BRIEF DESCRIPTION OF THE DRAWINGS
[0030] Embodiments of this invention will now be described by way
of example only in association with the accompanying drawings in
which:
[0031] FIG. 1 is a perspective view of the scissor lift assembly of
the present invention, which is shown with a twin screw
arrangement
[0032] FIG. 2 is a side view of a first side of the embodiment of
FIG. 1 in a raised position;
[0033] FIG. 3 is a. side view of the second side of the embodiment
of FIG. 1 in a collapsed position;
[0034] FIG. 4 is a top view of the base of the embodiment of FIG.
1;
[0035] FIG. 5 is a side view of the first side, with optional
batteries added;
[0036] FIG. 6 is a perspective view of a further embodiment of the
present invention;
[0037] FIG. 7 is a side view of the embodiment of FIG. 6;
[0038] FIG. 8 is a perspective view of the embodiment of FIG. 6 and
including protective panels; and
[0039] FIG. 9 is a cross-sectional view of the pin leveling system
of the present invention.
DETAILED DESCRIPTION OF THE PREFERRED EMBODIMENTS
[0040] The novel features which are believed to be characteristic
of the present invention, as to its structure, organization, use
and method of operation, together with further objectives and
advantages thereof, will be better understood from the following
drawings in which a presently preferred embodiment of the invention
will now be illustrated by way of example only. In the drawings,
like reference numerals depict like elements.

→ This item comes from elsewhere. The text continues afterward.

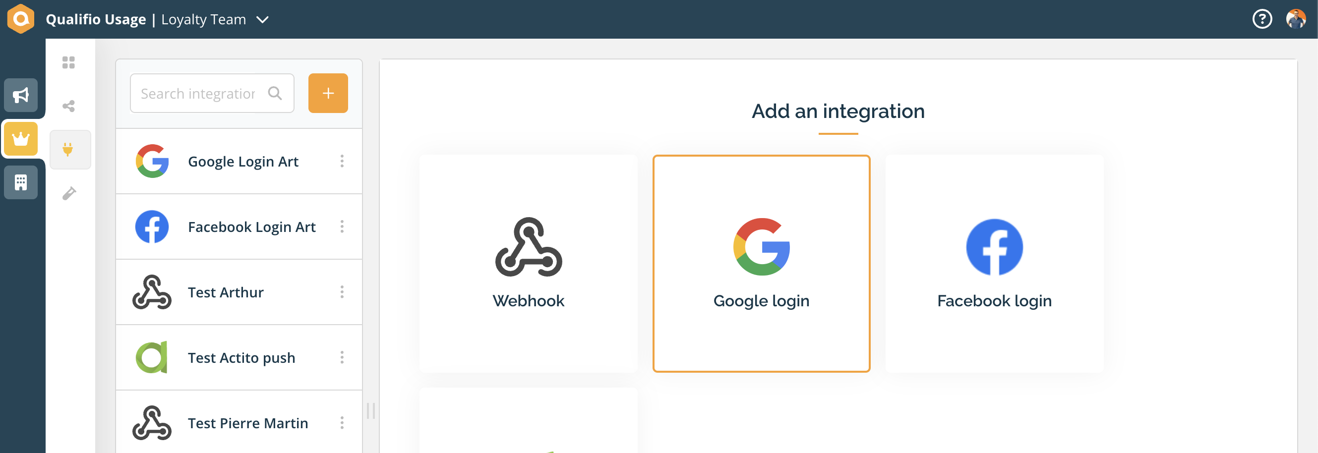This screenshot has height=453, width=1318.
Task: Click the Qualifio hexagon logo
Action: point(21,19)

[0041] It is expressly understood, however, that the drawings are
for the purpose of illustration and description only and are not
intended as a definition of the limits of the invention.

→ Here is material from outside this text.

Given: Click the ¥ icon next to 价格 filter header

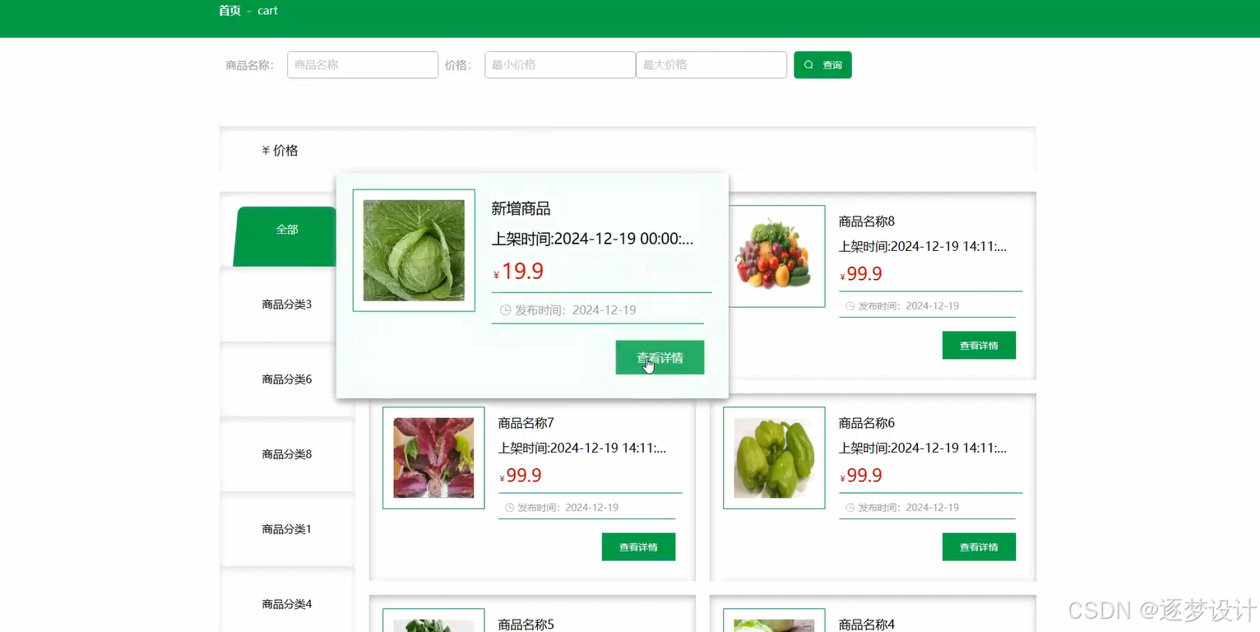Looking at the screenshot, I should tap(264, 151).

[0042] Also, while a plurality of vertical screws can be used in
the practice of the present invention, in a preferred arrangement,
two screws are used in the embodiment shown herein in a "twin
screw" arrangement. For brevity the remaining discussion will
address only a twin screw arrangement, but those skilled in the art
will appreciate that additional vertical screws might also be
used.
[0043] Referring to FIGS. 1 to 4, a twin screw scissor lift 10 is
shown having a support structure consisting of a first side
structure 12, a second side structure 14, a first cross member 16
and a second cross member 17. Each of sides 12 and 14, holds a
scissor jack 22 or 24. Resting on top of scissor jacks 22 and 24
are platform supports 11 which supports are attached to a platform
18. Lower brackets 30 of jacks 22 and 24 are positioned on the
lower frame members 32 and 34 of sides 12 and 14. Connecting
brackets 40 are provided on scissor jacks 22 and 24 to connect
supports 11, and thus platform 18, to one of the upper brackets 20
of scissor jacks 22 and 24.
[0044] Scissor jacks 22 and 24 are essentially the same as the
commonly available scissor jacks known and used in the art. As
such, in general they operate in a known fashion. However, in the
present invention, the scissor jacks are preferably located within
side structures 12 and 14 so as to be easily covered by a shell, as
described hereinbelow.
[0045] One lower bracket of each scissor jack is essentially fixed
in place on the base of lift 10. A second lower bracket moves (by
sliding or rolling) along the base of lift 10. One upper bracket is
fixed to connection bracket 40, and/or alternatively, directly to
platform 18. A second upper bracket is free to move (by sliding or
rolling) along the underside of support 11 and/or platform 18. The
design and selection of appropriate scissor jacks is known to those
skilled in the art.
[0046] Connecting brackets 40 are also connected to threaded
vertical screws 42 and 44 using a threaded "nut" which nut
corresponds to the threads of screws 42 and 44. Since screws 42 and
44 are fixed in place, rotation of screws 42 and 44 causes
connection brackets 40 to move up or down depending on the
direction of rotation of vertical screws 42 and 44. Brackets 40 are
connected to supports 11, and thus also affixed to platform 18
(and/or an upper fixed bracket of scissor jacks 22 and 24), so that
movement of brackets 40 causes platform 18 to be raised or
lowered.
[0047] Platform 18 is essentially flat in its interior portion, but
is shown as having raised sides 23 when connecting to supports 11.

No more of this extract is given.